Não há nada para se comemorar na “Semana Nacional de Trânsito”, que aconteceu entre 19 e 25 de setembro. Aqui vai um sinal de alerta! De janeiro de 2019 a julho de 2020, 5.701 acidentes com suspeita de embriaguez foram registrados no Estado de São Paulo. Destes, 5.150 sem vítimas fatais e 551 com óbitos. Os dados integram o estudo inédito sobre causa de acidentes elaborado pelo Respeito à Vida, programa da Secretaria de Governo do Estado de São Paulo gerenciado pelo Detran.SP. O levantamento abrange os acidentes de trânsito com vítimas registrados pela Polícia Militar baseadas nas infrações aos artigos 306 e 307 do CTB (Código de Trânsito Brasileiro), que falam sobre dirigir sob a influência de álcool e recusar-se a fazer o teste do bafômetro.

Acidentes continuam matando nas estradas / Foto: Cicero Lima
Acidentes continuam matando nas estradas / Foto: Cicero Lima

Segundo a análise, a taxa de mortalidade em acidentes com suspeita de embriaguez é de 10%, enquanto a taxa geral de mortalidade no estado é de 3%, ou seja, dirigir sob efeito de álcool aumenta em três vezes a chance de morte em um acidente de trânsito, aproximadamente. Embora haja registros de ocorrências por embriaguez durante todo o período do levantamento, os picos ocorreram justamente em épocas de festas, como o Carnaval (março de 2019 e fevereiro de 2020) e as festas de fim de ano (dezembro de 2019). O contraponto deu-se nas primeiras semanas de isolamento social, entre março e abril deste ano, quando o número de acidentes por embriaguez registrou o menor índice durante o período estudado.

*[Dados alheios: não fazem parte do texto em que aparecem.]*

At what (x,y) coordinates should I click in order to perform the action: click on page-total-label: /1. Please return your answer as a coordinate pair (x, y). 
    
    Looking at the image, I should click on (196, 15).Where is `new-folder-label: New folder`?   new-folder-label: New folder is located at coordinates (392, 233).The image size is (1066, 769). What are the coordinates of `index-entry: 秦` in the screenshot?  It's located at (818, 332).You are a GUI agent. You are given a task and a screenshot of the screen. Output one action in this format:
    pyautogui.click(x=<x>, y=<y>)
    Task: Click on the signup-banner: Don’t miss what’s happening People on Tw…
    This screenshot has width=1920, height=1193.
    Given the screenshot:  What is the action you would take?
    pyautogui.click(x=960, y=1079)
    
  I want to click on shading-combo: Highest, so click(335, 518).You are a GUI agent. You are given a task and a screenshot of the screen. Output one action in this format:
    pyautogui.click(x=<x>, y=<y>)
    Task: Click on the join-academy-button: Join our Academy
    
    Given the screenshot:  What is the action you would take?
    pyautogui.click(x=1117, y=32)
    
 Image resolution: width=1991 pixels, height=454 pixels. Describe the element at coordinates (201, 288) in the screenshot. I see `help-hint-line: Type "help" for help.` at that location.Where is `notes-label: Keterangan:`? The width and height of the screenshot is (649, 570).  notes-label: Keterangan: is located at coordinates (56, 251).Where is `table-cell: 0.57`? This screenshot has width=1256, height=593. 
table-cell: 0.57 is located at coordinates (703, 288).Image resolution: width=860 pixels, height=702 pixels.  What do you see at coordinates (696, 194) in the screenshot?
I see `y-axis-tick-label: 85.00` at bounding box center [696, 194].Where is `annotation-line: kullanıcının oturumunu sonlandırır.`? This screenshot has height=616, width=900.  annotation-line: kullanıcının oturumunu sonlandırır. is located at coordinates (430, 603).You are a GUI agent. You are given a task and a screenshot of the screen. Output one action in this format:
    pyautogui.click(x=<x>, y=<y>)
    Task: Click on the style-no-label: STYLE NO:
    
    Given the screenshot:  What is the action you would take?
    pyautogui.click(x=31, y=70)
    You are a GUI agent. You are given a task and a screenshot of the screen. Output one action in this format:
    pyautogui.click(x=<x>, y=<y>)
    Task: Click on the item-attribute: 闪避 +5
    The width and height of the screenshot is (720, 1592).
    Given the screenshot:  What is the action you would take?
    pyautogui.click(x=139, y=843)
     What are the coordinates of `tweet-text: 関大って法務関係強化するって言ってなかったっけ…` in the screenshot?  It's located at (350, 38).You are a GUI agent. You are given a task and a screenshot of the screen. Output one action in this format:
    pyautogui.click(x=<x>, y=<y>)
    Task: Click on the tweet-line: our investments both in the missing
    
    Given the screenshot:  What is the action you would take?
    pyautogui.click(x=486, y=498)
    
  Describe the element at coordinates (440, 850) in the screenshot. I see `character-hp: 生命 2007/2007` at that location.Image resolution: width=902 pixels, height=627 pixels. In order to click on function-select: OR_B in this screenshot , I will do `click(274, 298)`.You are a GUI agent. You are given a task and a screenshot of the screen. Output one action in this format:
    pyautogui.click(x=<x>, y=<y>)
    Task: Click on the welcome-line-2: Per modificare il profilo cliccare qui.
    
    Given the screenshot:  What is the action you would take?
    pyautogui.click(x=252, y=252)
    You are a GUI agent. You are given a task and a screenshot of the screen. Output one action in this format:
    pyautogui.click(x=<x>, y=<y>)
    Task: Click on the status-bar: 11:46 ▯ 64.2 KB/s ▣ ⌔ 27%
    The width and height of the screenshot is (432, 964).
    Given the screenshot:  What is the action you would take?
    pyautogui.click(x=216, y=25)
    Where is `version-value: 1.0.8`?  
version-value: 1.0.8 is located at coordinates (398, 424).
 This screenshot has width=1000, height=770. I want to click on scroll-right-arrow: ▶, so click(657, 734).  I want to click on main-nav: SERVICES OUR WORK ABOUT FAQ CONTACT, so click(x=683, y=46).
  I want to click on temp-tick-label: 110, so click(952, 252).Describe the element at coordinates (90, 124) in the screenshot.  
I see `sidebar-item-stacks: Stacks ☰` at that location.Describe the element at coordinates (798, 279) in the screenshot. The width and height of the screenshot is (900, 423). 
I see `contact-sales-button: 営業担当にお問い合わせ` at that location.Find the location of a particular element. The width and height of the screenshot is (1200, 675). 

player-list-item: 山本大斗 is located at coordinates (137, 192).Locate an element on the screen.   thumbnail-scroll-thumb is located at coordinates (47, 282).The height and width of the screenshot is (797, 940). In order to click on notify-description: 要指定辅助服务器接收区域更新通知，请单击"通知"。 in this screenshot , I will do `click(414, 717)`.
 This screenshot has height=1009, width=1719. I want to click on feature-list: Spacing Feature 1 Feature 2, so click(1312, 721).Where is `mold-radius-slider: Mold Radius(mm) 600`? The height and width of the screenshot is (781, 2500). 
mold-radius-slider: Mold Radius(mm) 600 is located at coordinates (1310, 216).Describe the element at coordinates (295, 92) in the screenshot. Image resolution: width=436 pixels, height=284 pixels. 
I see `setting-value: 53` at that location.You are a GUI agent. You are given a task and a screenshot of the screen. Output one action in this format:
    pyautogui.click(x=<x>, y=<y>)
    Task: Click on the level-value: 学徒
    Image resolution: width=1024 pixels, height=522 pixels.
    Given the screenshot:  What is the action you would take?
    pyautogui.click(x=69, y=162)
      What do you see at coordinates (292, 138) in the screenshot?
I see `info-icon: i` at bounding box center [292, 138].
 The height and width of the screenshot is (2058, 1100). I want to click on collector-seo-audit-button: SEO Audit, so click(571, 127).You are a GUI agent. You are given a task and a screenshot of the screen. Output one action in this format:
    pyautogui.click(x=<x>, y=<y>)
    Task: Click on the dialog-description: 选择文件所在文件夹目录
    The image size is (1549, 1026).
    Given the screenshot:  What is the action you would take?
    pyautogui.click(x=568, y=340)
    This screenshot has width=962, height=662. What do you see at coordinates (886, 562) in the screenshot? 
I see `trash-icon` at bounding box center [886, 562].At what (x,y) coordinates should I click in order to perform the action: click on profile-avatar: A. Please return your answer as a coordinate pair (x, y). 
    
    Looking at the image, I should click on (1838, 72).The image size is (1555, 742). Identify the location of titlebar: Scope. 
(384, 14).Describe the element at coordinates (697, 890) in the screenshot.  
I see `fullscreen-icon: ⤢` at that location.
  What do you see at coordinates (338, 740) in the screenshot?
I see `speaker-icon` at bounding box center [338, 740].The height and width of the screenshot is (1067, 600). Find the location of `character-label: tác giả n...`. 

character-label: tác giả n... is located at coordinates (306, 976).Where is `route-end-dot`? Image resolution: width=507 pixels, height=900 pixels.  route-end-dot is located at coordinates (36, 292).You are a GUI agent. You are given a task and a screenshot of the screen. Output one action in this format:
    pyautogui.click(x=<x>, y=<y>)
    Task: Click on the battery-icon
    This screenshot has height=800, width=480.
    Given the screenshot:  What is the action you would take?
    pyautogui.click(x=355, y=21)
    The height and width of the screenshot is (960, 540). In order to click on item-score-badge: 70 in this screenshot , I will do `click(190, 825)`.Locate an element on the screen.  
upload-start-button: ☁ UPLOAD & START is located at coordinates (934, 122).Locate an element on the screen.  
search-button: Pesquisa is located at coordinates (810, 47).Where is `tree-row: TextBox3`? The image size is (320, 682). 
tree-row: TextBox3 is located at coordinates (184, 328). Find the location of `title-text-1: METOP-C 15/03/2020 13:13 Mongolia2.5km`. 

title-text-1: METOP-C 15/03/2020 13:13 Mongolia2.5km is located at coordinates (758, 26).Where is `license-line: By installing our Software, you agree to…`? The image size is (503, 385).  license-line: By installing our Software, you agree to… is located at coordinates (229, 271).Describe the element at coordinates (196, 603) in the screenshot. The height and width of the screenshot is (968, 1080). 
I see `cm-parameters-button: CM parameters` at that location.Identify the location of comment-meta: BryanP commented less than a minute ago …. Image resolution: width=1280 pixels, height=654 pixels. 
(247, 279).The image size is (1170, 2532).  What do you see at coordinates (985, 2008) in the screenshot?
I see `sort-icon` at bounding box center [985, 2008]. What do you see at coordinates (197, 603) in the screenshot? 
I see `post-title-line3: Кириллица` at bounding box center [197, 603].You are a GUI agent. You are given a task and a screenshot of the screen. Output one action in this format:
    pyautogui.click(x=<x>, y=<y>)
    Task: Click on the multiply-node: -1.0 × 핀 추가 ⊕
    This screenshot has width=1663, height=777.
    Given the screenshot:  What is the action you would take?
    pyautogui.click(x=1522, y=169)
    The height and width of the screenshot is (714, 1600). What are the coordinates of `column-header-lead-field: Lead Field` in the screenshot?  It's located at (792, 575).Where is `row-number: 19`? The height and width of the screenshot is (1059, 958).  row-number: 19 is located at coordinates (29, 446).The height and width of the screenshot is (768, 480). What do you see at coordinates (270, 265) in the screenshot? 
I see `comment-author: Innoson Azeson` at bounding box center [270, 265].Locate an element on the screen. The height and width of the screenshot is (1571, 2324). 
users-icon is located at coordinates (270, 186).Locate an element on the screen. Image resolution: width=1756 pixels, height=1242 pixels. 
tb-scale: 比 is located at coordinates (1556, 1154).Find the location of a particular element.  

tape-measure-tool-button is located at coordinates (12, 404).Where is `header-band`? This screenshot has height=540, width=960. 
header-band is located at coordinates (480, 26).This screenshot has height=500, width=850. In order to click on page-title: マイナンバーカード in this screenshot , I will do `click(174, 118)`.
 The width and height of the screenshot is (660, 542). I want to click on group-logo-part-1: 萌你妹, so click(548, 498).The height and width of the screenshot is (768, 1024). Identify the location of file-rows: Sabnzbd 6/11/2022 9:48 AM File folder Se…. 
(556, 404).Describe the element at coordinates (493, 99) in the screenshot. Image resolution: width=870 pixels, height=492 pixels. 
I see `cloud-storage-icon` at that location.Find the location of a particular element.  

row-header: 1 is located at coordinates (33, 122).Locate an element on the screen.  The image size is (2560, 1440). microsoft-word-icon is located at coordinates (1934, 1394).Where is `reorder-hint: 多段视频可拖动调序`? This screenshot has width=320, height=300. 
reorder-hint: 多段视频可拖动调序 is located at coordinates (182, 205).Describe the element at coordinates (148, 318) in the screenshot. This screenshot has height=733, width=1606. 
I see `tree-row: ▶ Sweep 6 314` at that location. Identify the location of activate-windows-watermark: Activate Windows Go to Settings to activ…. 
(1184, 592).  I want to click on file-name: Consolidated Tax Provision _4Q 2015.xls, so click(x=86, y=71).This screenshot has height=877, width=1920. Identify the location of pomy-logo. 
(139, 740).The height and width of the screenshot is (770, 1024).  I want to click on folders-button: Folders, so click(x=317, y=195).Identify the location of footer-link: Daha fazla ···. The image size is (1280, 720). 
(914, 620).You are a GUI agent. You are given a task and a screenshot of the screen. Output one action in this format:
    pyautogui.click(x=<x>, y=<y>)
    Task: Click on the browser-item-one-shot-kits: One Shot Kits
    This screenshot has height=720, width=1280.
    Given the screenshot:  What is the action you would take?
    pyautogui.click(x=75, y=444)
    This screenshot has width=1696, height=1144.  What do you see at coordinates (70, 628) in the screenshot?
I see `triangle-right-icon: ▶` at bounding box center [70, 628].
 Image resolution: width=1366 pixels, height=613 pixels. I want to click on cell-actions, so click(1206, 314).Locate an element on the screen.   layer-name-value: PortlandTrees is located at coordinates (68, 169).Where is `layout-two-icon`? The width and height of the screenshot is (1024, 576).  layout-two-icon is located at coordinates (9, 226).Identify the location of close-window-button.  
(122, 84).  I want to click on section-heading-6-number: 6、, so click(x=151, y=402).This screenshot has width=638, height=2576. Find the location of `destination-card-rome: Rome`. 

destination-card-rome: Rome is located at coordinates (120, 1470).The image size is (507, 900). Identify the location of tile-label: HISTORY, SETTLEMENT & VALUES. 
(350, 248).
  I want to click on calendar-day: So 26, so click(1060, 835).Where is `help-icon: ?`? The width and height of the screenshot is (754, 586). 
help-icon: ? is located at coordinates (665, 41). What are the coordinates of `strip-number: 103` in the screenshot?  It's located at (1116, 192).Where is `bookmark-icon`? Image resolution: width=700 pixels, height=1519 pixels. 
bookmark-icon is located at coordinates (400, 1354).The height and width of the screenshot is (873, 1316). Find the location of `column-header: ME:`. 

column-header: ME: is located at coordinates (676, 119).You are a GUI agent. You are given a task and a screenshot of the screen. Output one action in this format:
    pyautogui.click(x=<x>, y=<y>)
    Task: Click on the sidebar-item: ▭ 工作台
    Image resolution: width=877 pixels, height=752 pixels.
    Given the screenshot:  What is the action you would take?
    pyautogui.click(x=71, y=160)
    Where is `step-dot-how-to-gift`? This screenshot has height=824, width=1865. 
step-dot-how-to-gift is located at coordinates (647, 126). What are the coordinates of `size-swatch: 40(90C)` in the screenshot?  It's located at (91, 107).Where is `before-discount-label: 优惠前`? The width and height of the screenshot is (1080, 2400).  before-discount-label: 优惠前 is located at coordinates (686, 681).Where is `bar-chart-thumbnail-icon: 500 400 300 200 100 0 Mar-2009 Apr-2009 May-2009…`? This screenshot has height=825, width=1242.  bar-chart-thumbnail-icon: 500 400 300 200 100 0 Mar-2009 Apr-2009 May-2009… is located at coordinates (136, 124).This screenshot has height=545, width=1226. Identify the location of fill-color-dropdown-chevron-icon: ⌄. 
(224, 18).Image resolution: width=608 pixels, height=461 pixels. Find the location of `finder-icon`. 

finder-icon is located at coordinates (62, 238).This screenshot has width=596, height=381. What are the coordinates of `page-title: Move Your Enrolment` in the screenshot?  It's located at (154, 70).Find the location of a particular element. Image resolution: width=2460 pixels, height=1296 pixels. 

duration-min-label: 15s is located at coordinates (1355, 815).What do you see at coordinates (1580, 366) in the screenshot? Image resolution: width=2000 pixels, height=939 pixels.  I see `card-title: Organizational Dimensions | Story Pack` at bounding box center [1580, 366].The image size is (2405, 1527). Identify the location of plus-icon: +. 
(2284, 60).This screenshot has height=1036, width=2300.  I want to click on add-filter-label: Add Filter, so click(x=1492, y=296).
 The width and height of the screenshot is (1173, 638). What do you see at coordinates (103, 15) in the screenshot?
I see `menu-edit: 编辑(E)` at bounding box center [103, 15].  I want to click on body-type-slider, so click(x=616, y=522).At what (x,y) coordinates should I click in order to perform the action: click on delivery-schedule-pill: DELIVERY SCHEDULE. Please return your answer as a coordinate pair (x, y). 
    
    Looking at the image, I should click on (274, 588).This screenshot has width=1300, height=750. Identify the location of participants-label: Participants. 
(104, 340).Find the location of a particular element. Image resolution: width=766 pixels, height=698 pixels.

A maior parte dos acidentes acontecem em períodos de festas / Reprodução
A maior parte dos acidentes acontecem em períodos de festas / Reprodução

Números e perfil de público – Durante o período da pesquisa, houve mais registros de vítimas fatais nas vias municipais (275) do que nas rodovias (267). O mesmo aconteceu com a quantidade de acidentes, lideradas também pela área urbana (2.749) em relação às autoestradas (2.401). Na análise de públicos mais vulneráveis aos acidentes com vítimas fatais, os jovens de 18 a 24 anos representam 55% das mortes, tanto em rodovias quanto em vias municipais. Na sequência, com 19%, está o público entre 50 e 59 anos, envolvido em colisões em rodovias; enquanto com 15% representam as vítimas entre 45 e 49 anos vítimas de atropelamentos por automóveis nas vias municipais. Por fim, o grupo entre 55 e 59 anos, atropelados por motocicletas, registrou o menor índice de óbitos, com 12% das vítimas.

Ernesto Mascellani Neto, diretor-presidente do Detran.SP /Divulgação
Ernesto Mascellani Neto, diretor-presidente do Detran.SP / Divulgação

“A embriaguez no volante é um problema sério, que triplica os riscos e coloca muitas vidas em jogo. Ampliaremos nossos esforços no sentido de levar ainda mais informação e conscientização para a população. Só a mudança efetiva de comportamento pode mudar esse cenário”, afirma Ernesto Mascellani Neto, diretor-presidente do Detran.SP.